**Collected data entries:**
• • • • • • •

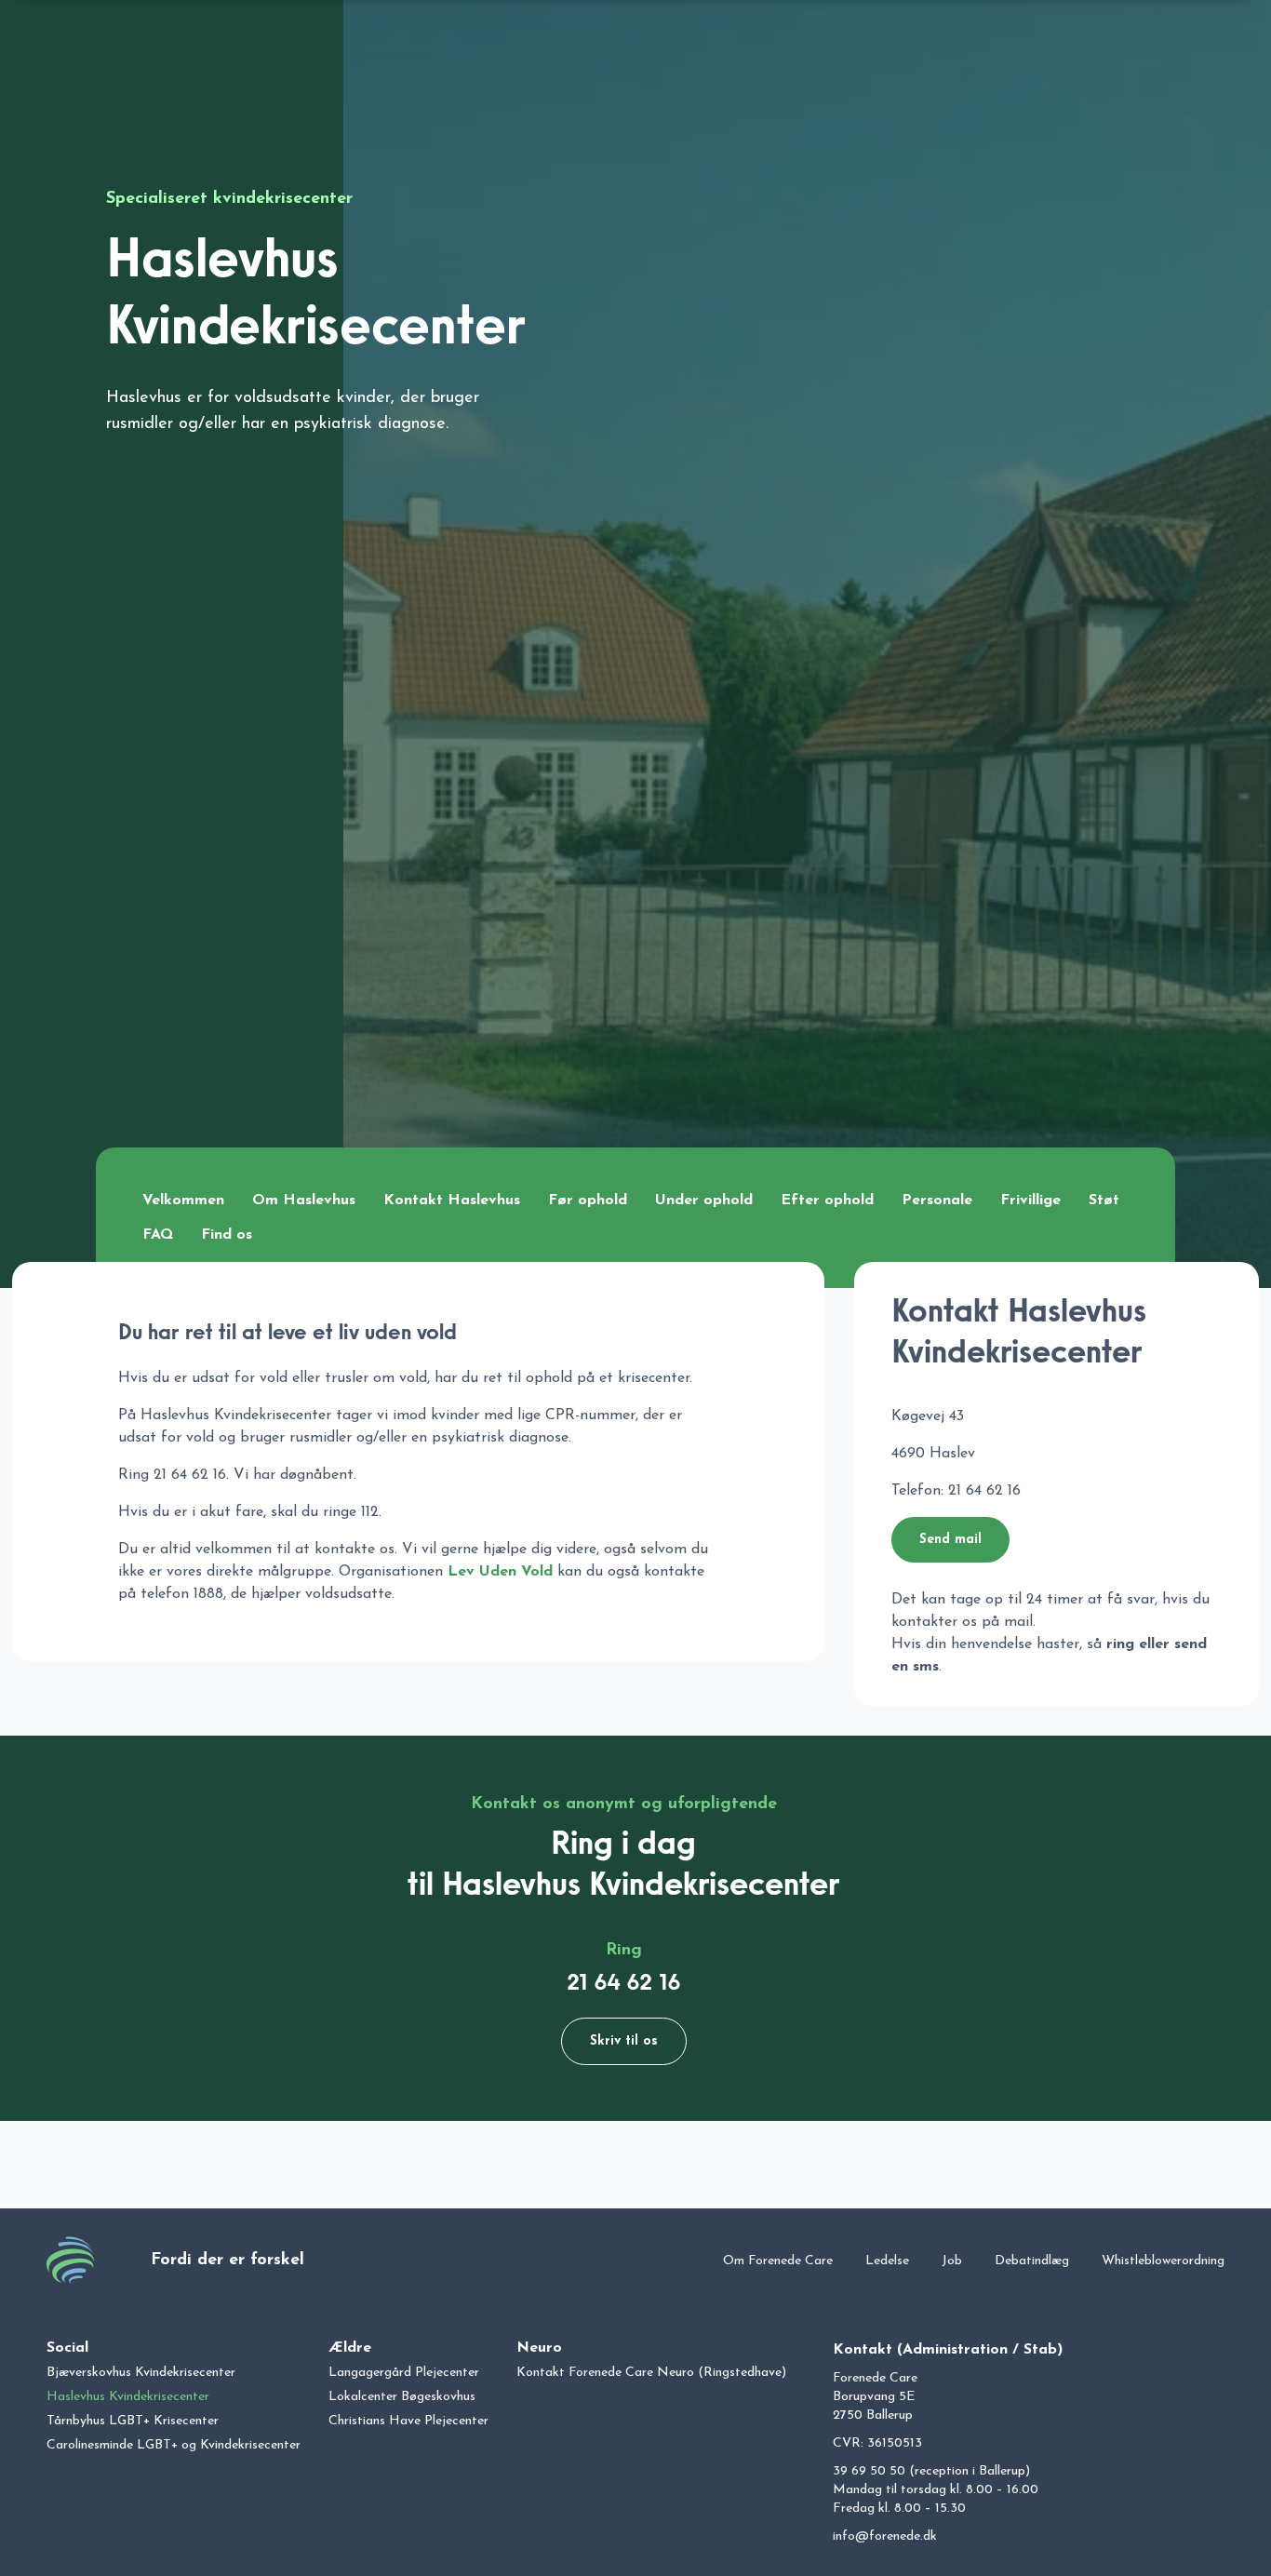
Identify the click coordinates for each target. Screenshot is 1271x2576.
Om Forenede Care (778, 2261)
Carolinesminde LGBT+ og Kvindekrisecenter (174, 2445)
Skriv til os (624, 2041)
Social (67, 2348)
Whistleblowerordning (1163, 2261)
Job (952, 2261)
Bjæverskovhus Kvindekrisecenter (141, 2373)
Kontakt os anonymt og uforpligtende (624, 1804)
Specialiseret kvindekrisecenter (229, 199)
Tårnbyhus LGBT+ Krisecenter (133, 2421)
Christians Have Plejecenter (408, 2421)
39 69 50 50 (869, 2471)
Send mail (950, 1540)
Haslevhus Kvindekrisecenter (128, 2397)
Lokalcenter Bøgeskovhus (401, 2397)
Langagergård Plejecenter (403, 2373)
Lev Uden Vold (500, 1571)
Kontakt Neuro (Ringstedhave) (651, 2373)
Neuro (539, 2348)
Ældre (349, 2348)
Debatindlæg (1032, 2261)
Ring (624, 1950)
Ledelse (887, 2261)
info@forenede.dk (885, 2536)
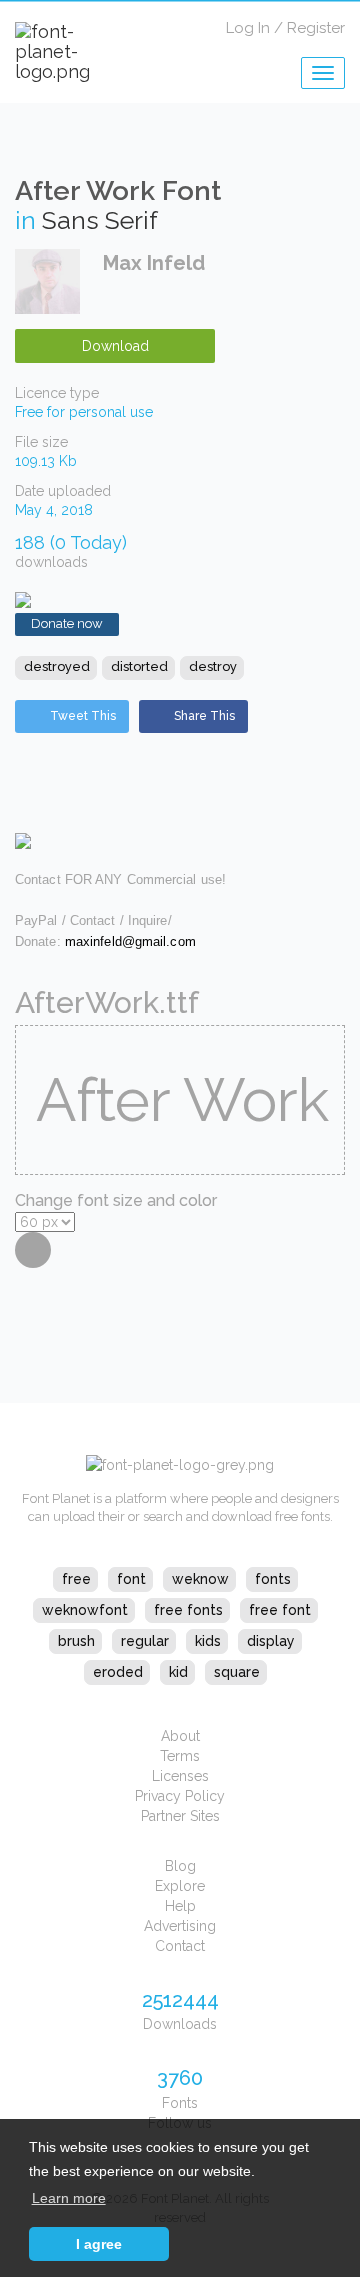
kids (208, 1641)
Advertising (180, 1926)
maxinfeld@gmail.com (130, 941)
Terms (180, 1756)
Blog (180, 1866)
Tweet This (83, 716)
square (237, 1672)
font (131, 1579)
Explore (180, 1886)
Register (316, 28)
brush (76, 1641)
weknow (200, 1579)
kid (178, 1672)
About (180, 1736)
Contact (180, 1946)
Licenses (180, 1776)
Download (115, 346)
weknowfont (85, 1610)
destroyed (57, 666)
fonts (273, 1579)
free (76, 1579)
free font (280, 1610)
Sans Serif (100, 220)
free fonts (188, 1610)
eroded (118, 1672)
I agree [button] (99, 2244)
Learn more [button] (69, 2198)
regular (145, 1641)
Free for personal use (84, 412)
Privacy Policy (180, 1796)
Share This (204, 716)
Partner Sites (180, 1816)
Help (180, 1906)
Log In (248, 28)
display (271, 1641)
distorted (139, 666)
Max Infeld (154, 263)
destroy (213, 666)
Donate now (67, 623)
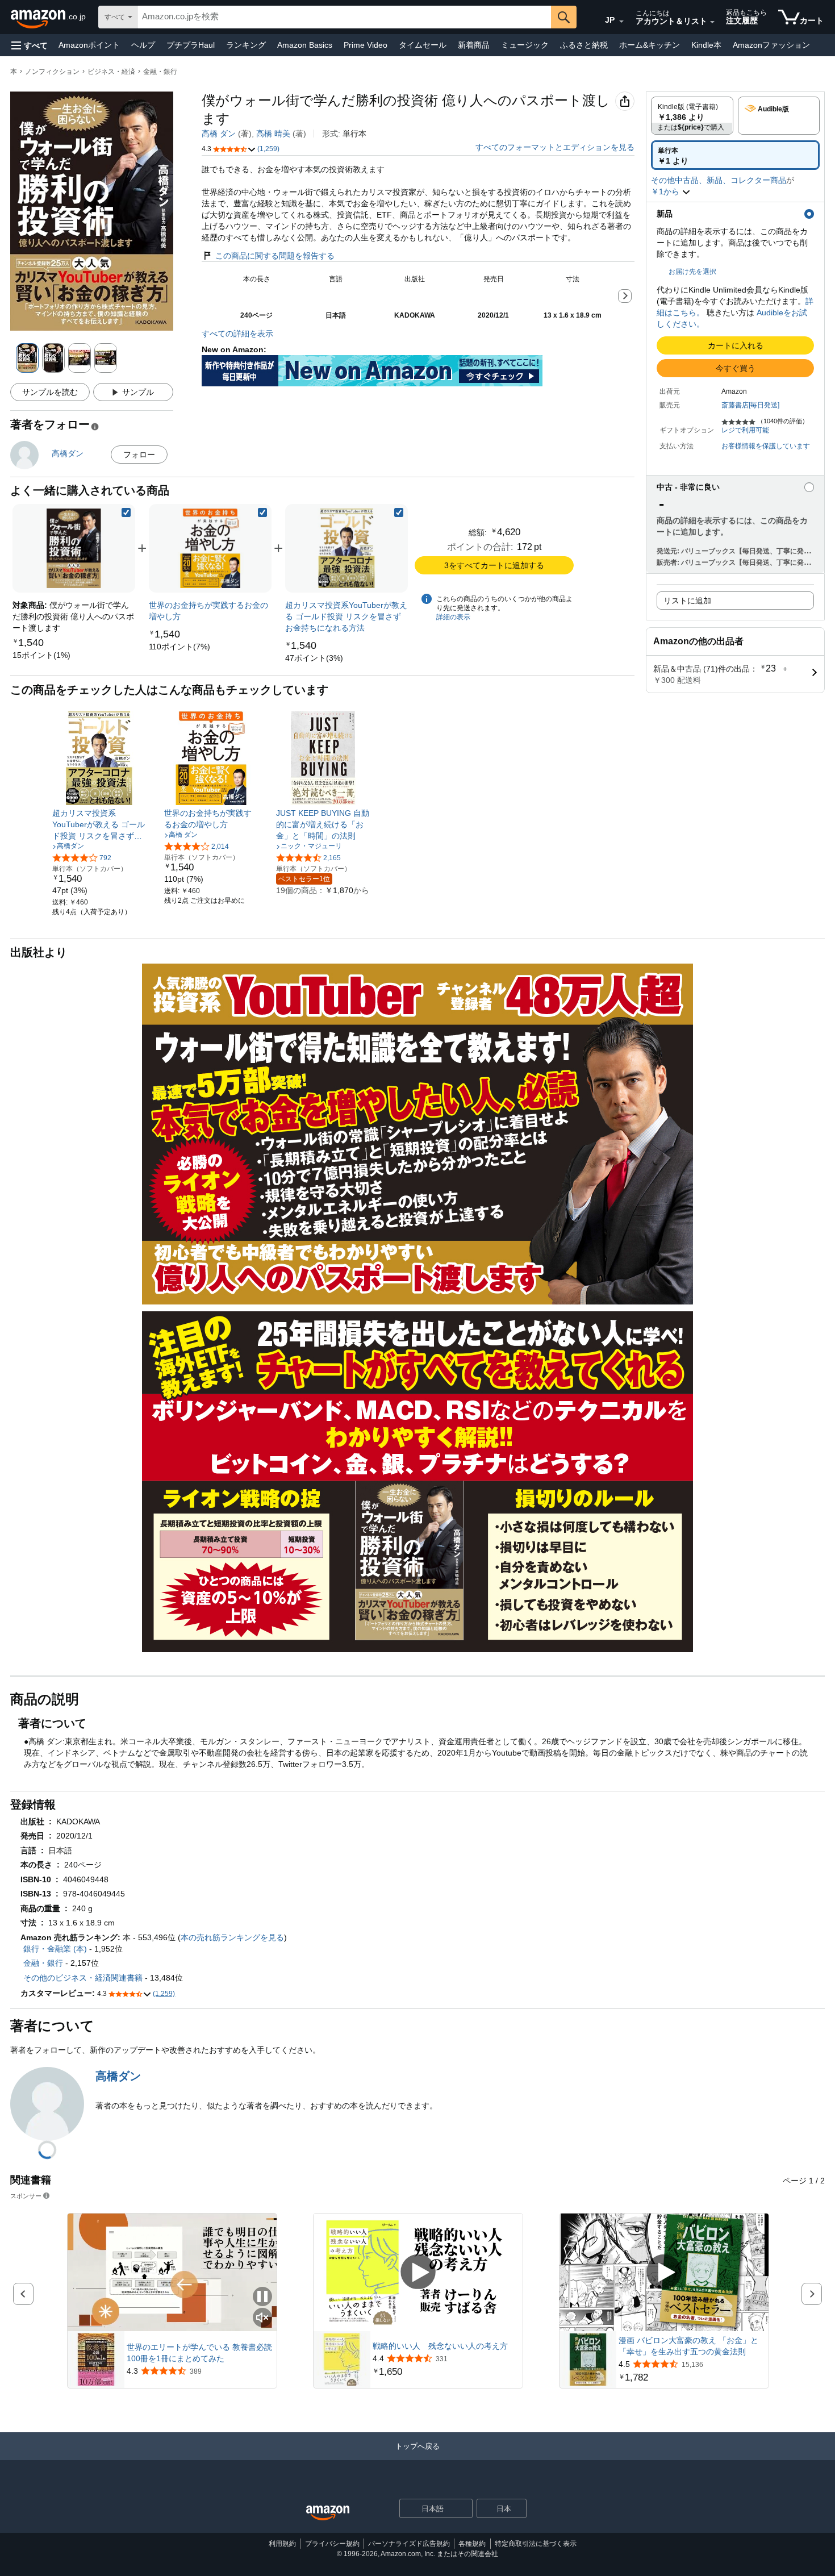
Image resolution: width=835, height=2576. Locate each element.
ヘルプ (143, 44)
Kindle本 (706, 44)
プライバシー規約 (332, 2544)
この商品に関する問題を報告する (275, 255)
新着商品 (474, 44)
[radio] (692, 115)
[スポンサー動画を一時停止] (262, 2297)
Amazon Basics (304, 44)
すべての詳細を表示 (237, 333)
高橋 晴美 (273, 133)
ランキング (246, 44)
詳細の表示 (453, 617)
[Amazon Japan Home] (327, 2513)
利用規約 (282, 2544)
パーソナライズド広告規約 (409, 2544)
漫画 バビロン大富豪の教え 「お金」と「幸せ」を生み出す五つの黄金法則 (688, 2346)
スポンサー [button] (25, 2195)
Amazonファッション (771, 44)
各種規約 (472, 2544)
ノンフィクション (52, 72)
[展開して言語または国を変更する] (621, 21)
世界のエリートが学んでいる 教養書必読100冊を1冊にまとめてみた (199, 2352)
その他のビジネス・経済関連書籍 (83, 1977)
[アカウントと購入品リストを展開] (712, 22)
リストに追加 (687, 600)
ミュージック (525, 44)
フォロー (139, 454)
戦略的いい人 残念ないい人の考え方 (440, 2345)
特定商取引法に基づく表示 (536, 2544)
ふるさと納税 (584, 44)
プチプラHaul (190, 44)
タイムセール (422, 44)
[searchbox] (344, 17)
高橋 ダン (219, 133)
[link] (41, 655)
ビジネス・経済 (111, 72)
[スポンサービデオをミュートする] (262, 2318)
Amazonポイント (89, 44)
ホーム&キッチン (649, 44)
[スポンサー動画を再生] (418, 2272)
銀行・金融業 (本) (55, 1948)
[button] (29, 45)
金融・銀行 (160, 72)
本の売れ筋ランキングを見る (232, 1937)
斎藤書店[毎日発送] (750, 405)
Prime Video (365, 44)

• • • • • • •

Every record above should reappear exactly, with the pictures gone.

**Response:**
Identify the click coordinates for each target. Screenshot is 1271x2576.
Om Forenede Care (778, 2261)
Carolinesminde LGBT+ og Kvindekrisecenter (174, 2445)
Skriv til os (624, 2041)
Social (67, 2348)
Whistleblowerordning (1163, 2261)
Job (952, 2261)
Bjæverskovhus Kvindekrisecenter (141, 2373)
Kontakt os anonymt og uforpligtende (624, 1804)
Specialiseret kvindekrisecenter (229, 199)
Tårnbyhus LGBT+ Krisecenter (133, 2421)
Christians Have Plejecenter (408, 2421)
39 69 50 50 (869, 2471)
Send mail (950, 1540)
Haslevhus Kvindekrisecenter (128, 2397)
Lokalcenter Bøgeskovhus (401, 2397)
Langagergård Plejecenter (403, 2373)
Lev Uden Vold (500, 1571)
Kontakt Neuro (Ringstedhave) (651, 2373)
Neuro (539, 2348)
Ældre (349, 2348)
Debatindlæg (1032, 2261)
Ring (624, 1950)
Ledelse (887, 2261)
info@forenede.dk (885, 2536)
kids (208, 1641)
Advertising (180, 1926)
maxinfeld@gmail.com (130, 941)
Terms (180, 1756)
Blog (180, 1866)
Tweet This (83, 716)
square (237, 1672)
font (131, 1579)
Explore (180, 1886)
Register (316, 28)
brush (76, 1641)
weknow (200, 1579)
kid (178, 1672)
About (180, 1736)
Contact (180, 1946)
Licenses (180, 1776)
Download (115, 346)
weknowfont (85, 1610)
destroyed (57, 666)
fonts (273, 1579)
free (76, 1579)
free font (280, 1610)
Sans Serif (100, 220)
free fonts (188, 1610)
eroded (118, 1672)
I agree [button] (99, 2244)
Learn more [button] (69, 2198)
regular (145, 1641)
Free for personal use (84, 412)
Privacy Policy (180, 1796)
Share This (204, 716)
Partner Sites (180, 1816)
Help (180, 1906)
Log In (248, 28)
display (271, 1641)
distorted (139, 666)
Max Infeld (154, 263)
destroy (213, 666)
Donate now (67, 623)
Image resolution: width=835, height=2576. Locate each element.
ヘルプ (143, 44)
Kindle本 (706, 44)
プライバシー規約 (332, 2544)
この商品に関する問題を報告する (275, 255)
新着商品 (474, 44)
[radio] (692, 115)
[スポンサー動画を一時停止] (262, 2297)
Amazon Basics (304, 44)
すべての詳細を表示 (237, 333)
高橋 晴美 (273, 133)
ランキング (246, 44)
詳細の表示 (453, 617)
[Amazon Japan Home] (327, 2513)
利用規約 (282, 2544)
パーソナライズド広告規約 (409, 2544)
漫画 バビロン大富豪の教え 「お金」と「幸せ」を生み出す五つの黄金法則 (688, 2346)
スポンサー [button] (25, 2195)
Amazonファッション (771, 44)
各種規約 (472, 2544)
ノンフィクション (52, 72)
[展開して言語または国を変更する] (621, 21)
世界のエリートが学んでいる 教養書必読100冊を1冊にまとめてみた (199, 2352)
その他のビジネス・経済関連書籍 (83, 1977)
[アカウントと購入品リストを展開] (712, 22)
リストに追加 (687, 600)
ミュージック (525, 44)
フォロー (139, 454)
戦略的いい人 残念ないい人の考え方 (440, 2345)
特定商取引法に基づく表示 (536, 2544)
ふるさと納税 (584, 44)
プチプラHaul (190, 44)
タイムセール (422, 44)
[searchbox] (344, 17)
高橋 ダン (219, 133)
[link] (41, 655)
ビジネス・経済 (111, 72)
[スポンサービデオをミュートする] (262, 2318)
Amazonポイント (89, 44)
ホーム&キッチン (649, 44)
[スポンサー動画を再生] (418, 2272)
銀行・金融業 (本) (55, 1948)
[button] (29, 45)
金融・銀行 (160, 72)
本の売れ筋ランキングを見る (232, 1937)
斎藤書店[毎日発送] (750, 405)
Prime Video (365, 44)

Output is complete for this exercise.